Здесь важно подчеркнуть, что не существует критики самой по себе, отделимой от конкретной критики конкретного дискурса, и что критике можно научить, но не какой-то конкретной критике, а критической деятельности per se. Именно этому мы учим, когда преподаем критическую теорию. Джудит Батлер, размышляя о концепции критики у Мишеля Фуко, замечает, что критика «зависит от своих объектов, но ее объекты, в свою очередь, определяют сам смысл критики. Далее, первостепенная задача критики заключается не в том, чтобы оценивать, являются ли ее объекты — социальные условия, практики, формы знания, власть и дискурс — хорошими или плохими, придается ли им высокая или низкая ценность, но выявить саму рамку оценивания как такового» [8]. Этот мета-уровень в критике, это выявление самой рамки (контекста) оценивания как такового — сердцевина всей деятельности критика.

Критика в определенном смысле составляет самую суть гуманистической активности. Она предполагает тот тип абстрактного систематического мышления, который мы ассоциируем с эстетической теорией Канта, диалектикой Гегеля, Марксовым анализом классовой структуры и операций идеологии, с идеей Ницше о смерти Бога или с работами Фрейда о бессознательном и с его великой статьей «Недовольство культурой». Но критика включает в себя также и характеристику самих рамок оценивания, которые были привлечены в каждом конкретном случае критического анализа, включая нашу собственную оценку критических оценок. Действительно, невозможно помыслить гуманизм, а значит и гуманитарные науки, без критики и несогласия, сыгравших первостепенную роль в развитии мысли Просвещения и особенно в формулировании радикальных предложений, относящихся к политической свободе (liberty) и свободе воли (agency), главенству и автономности индивида, естественных прав всех людей независимо от происхождения. Каждая из этих идей включала теоретическую критику статус-кво. В этом и был смысл гуманизма в его истоках и основаниях. В этом ракурсе критика теории в гуманитарных науках не имеет смысла. Что хуже, она поражает гуманитарную деятельность в самое сердце, сдавая в архив ее критическую энергию, считая ее принадлежностью прошлого. Представленный таким образом гуманизм завершился, застыл, и теперь его остается лишь санировать и курировать. Он достоин исторического изучения, но в нем больше нет жизни.
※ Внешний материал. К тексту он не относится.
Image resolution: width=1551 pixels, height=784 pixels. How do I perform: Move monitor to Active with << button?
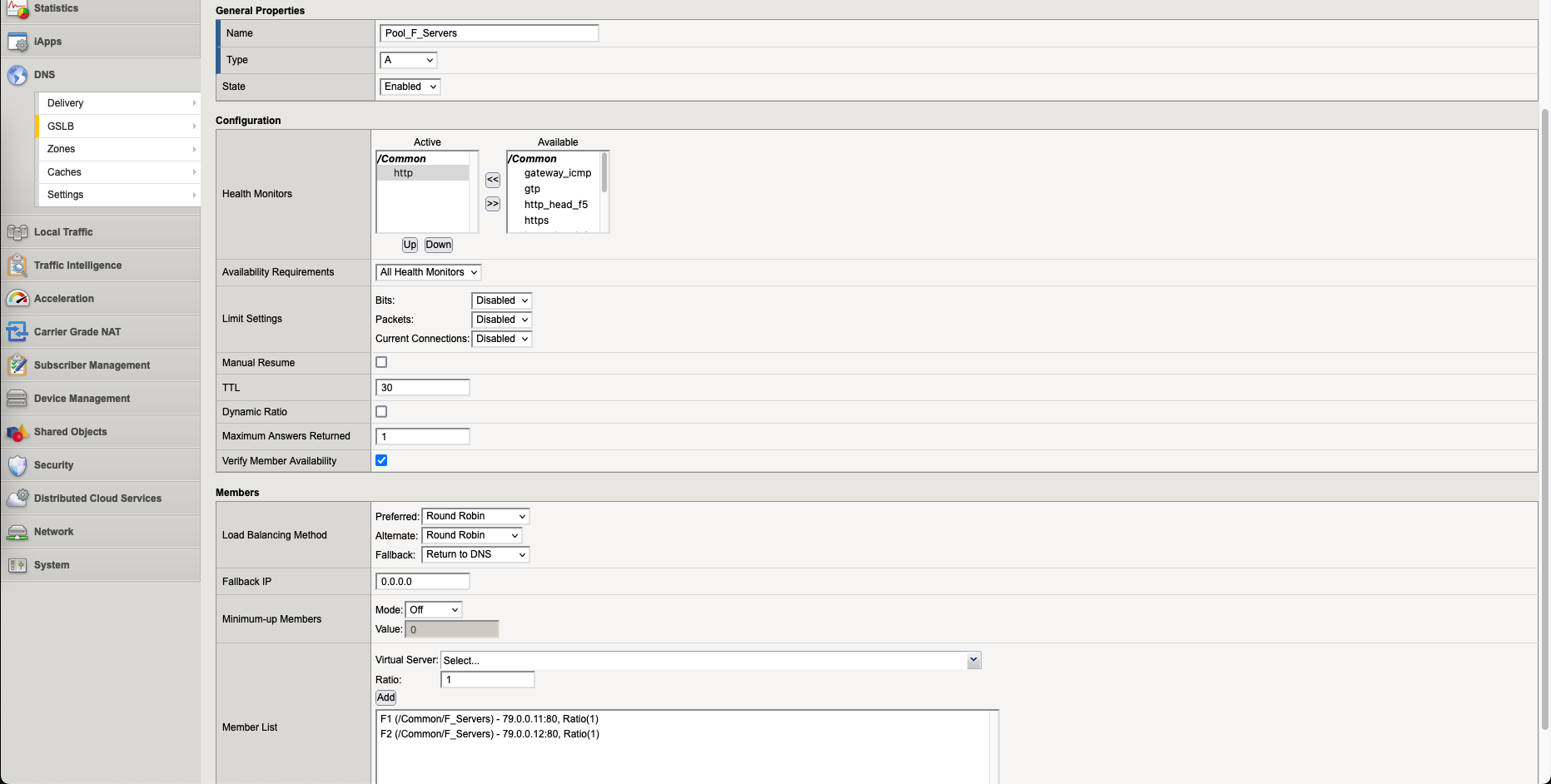pyautogui.click(x=493, y=180)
В обсуждении Батлер идей Фуко особого интереса заслуживает ее пристальное внимание к тому, как он связывает критику с добродетелью (virtue), культивирование которой — вместе с моральным чувством — мы привыкли связывать с гуманитарным образованием. В отношении идеи, что «в критике есть нечто, роднящее ее с добродетелью», Фуко замечает (цит. по Батлер), что «добродетель чаще всего понимается либо как атрибут или практика субъекта, либо как качество, которое обусловливает и характеризует определенный тип действия или практики. Она принадлежит этике, которая реализуется не только через простое следование правилам или законам, представленным как объективные. И добродетель есть не только способ не нарушать согласия или сообразовываться с предустановленными нормами. В более радикальном смысле она есть критическое отношение к этим нормам» (Butler, op. cit.). Критическое отношение к нормам, подчеркивает Батлер, включает «сопротивление авторитету», которое Фуко расценивал как совершенно неотъемлемую часть просвещенческой критики положения вещей.
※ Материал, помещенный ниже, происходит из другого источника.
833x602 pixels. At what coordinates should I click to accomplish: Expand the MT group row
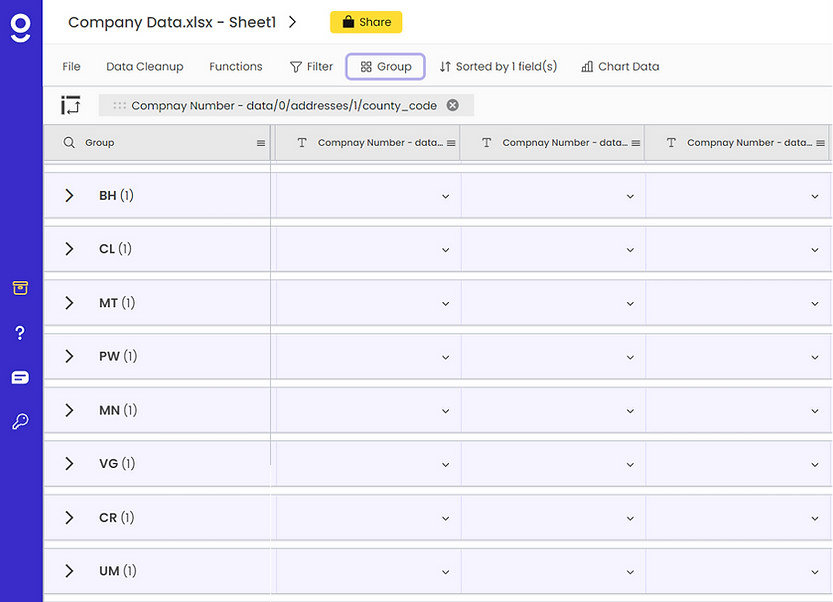(69, 302)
Хотя Батлер тут же добавляет, что вряд ли большинство мыслителей Просвещения согласились бы с таким пониманием связи между критикой и добродетелью, она настаивает на том, что идея «сопротивления не делает несостоятельной» проводимую Фуко связь между критикой и добродетелью, ведь он «ищет в характеристике Просвещения то, что осталось “непродуманным” в собственных категориях Просвещения. Поэтому его история — это критическая история» критики (Butler, op. cit.). Согласно Фуко, заключает Батлер, «критика начинает с того, что оспаривает требования абсолютного послушания и подвергает рациональной и рефлексивной оценке любую обязанность, которую власть навязывает субъектам» (Butler). Установленная Фуко связь между добродетелью и критикой, без сомнения, нацелена именно на обнажение этих операций и потому обладает освободительным потенциалом.
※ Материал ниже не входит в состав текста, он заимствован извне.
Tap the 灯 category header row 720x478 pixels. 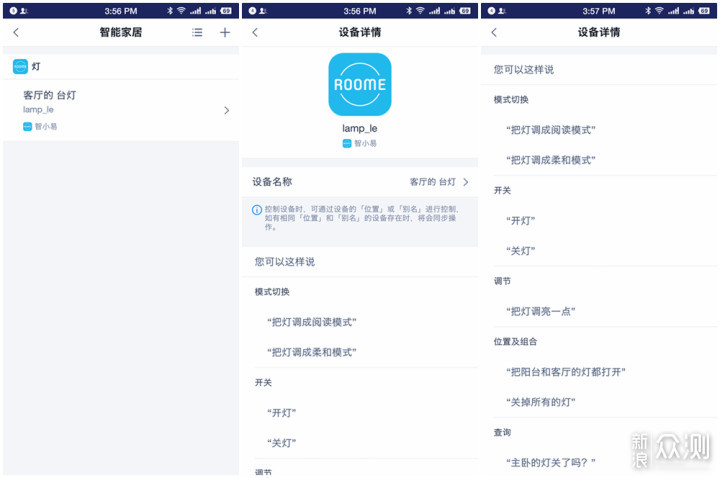pos(120,66)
Представленный мной в общих чертах способ связать теорию с критикой и выявить их освободительный потенциал ставит на первый план ключевую проблему консервативной критики теории. С одной стороны, популярное представление о том, что теория разрушила гуманитарные науки, часто основывается на довольно верной мысли, что у теории есть все основания критиковать гуманизм. Но, с другой стороны, этот аргумент упускает из виду, что осуществляемая теорией критика гуманизма находится в полном согласии как с центральными положением и задачами критики в самом гуманизме, так и с его целью гарантировать распространение лежащих в сердце гуманизма идеалов политической свободы и свободной воли на всех и каждого. Именно поэтому не стоит воспринимать современную теорию — современную критику — как анти- или постгуманистическую, хотя некоторым теоретикам, как мы убедились, по вкусу такой стиль разговора. С моей же точки зрения, этот стиль контрпродуктивен. Когда гуманитарные науки находятся под угрозой, употребление анти- или постгуманистической риторики для оправдания гуманитарного знания лишено всякого смысла. Не существует оснований, по которым теория и ее критика гуманизма не могли бы сложиться в позитивную программу гуманизма XXI века.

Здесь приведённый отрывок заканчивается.